In an age where at least preliminary answers to frantic questions are, for millions, only a mouse click away, turning to the Internet late at night when pressed by curiosity or need is not unusual.

Currier never questioned WebMDs usability or effectiveness, until he found himself misunderstanding its descriptions.

Two years ago, Currier, a Boston native who had relocated to San Francisco at the peak of the dot-com boom in the 1990s, decided there needed to be a site to better serve those late night panicked searches, a site that would resemble Wikipedia in its ability to provide information quickly and easily, but with better accountability.

So began construction on Medpedia, a site that Currier will launch at the end of this year.

webTrue to its name, the Web site, is set to form an online medical encyclopedia that pools the knowledge of numerous professionals and organizes it into a digestible format.

I wanted Medpedia to apply a bottom-up behavior model so I could get M.D.s in the field to make more and more changes [to the site], Currier explained.

Currier pulled experts from prestigious medical schools into helping him realize his vision.

Dr. Henry Lowe, Stanford University School of Medicines senior associate dean for information resources and technology, supported the idea.

"Making high-quality, unbiased medical information freely available to everyone via a collaborative, open and constantly evolving Web site has the potential [of] dramatically [having an] impact [on] both public and individual health," Lowe said.

Like Wikipedia, Curriers project will use a wiki format, a technology that allows for collaborative entries to Web sites. But it will have crucial differences as well.

One of these is Medpedia will require contributor identity. A mere 12 people work for Wikipedia to maintain the site. Other than those dozen, however, the site runs itself, existing as a semi-blank canvas on which anyone can paint and any other can paint over.

The editorial side of Medpedia, on the other hand, will be closed to all but those with an M.D. or Ph.D. in medical and scientific fields, and within that group, only those who have become members of Medpedia. This way, Currier hopes, high standards of accuracy could be maintained. The information would come only from professional sources.

As of now, WebMD is the site most commonly visited by those curious to see what their symptoms may mean. But some users take issue with it.

Some have found the site too technical for someone unversed in medicine, so Medpedia, hopes to translate the technical into a vernacular that a layperson can understand.

But Medpedia is not without its potential problems. Even with the careful vetting process, it is impossible to fully screen out those who would either intentionally or unintentionally mislead readers with their writing or disease descriptions. And even those contributing with the authority of schooling and experience are susceptible to human error or new discoveries to disavow what they once held as fact.

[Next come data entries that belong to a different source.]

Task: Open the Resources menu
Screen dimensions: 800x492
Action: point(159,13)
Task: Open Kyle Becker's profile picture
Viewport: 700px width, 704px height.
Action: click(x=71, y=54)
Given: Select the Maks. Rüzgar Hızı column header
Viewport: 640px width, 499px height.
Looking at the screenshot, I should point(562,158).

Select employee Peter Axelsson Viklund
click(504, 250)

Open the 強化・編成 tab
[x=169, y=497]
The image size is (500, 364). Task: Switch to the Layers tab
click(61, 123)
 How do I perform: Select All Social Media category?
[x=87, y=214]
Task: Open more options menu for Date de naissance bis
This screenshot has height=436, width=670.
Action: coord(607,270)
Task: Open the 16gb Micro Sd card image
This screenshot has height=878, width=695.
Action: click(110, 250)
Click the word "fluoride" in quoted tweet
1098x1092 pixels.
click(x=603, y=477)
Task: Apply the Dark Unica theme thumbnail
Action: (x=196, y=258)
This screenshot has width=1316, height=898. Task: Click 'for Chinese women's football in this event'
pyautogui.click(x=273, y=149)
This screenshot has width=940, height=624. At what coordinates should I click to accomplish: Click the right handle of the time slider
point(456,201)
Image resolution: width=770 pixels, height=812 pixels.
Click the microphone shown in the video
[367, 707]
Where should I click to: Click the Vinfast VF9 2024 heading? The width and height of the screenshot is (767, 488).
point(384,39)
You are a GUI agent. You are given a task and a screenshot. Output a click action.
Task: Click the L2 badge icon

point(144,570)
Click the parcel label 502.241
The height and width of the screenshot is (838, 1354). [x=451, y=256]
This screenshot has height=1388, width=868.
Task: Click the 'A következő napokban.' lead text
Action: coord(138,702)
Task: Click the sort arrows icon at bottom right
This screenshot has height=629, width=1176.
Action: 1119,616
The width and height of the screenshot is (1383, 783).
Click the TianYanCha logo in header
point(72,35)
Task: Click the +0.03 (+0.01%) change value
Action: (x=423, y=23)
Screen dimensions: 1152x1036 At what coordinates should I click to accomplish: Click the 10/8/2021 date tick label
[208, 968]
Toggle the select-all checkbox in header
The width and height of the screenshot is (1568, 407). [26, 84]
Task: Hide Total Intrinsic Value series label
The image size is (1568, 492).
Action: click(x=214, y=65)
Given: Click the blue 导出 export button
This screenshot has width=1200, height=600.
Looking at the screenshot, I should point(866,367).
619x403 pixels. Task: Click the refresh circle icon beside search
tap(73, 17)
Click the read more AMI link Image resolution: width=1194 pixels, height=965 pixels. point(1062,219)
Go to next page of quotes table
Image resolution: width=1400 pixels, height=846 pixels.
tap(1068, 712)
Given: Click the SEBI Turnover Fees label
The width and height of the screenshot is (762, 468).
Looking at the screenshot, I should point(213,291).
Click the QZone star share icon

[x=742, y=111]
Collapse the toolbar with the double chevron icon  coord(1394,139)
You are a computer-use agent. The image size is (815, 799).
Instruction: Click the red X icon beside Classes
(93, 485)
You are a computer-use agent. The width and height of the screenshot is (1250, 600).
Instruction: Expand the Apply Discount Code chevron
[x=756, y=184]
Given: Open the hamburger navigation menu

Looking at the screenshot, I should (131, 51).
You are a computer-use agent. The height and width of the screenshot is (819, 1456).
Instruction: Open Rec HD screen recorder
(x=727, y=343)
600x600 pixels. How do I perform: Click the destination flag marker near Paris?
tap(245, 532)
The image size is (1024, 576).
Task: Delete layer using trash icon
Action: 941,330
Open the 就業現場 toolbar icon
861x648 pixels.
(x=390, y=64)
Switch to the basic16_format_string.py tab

Moreover, the dangers that plague WebMD are the same that will threaten the validity of Medpedia and any site of its nature. Both sites clearly explain in their mission statements that they are meant to be viewed as guidelines, as centers of information by which readers can better educate themselves in order to know which questions to ask when consulting a professional, and are not to be turned to for advice or prescriptions.

But credulous readers could accept Medpedia as a substitute for a doctors visit.

Oogalabs, another non-profit created by Currier, funds Medpedia and other projects actively tied to the health and education of communities.

Ive really immersed myself in this system of collaborative behavior," Currier said. "Were building things we believe will be helpful.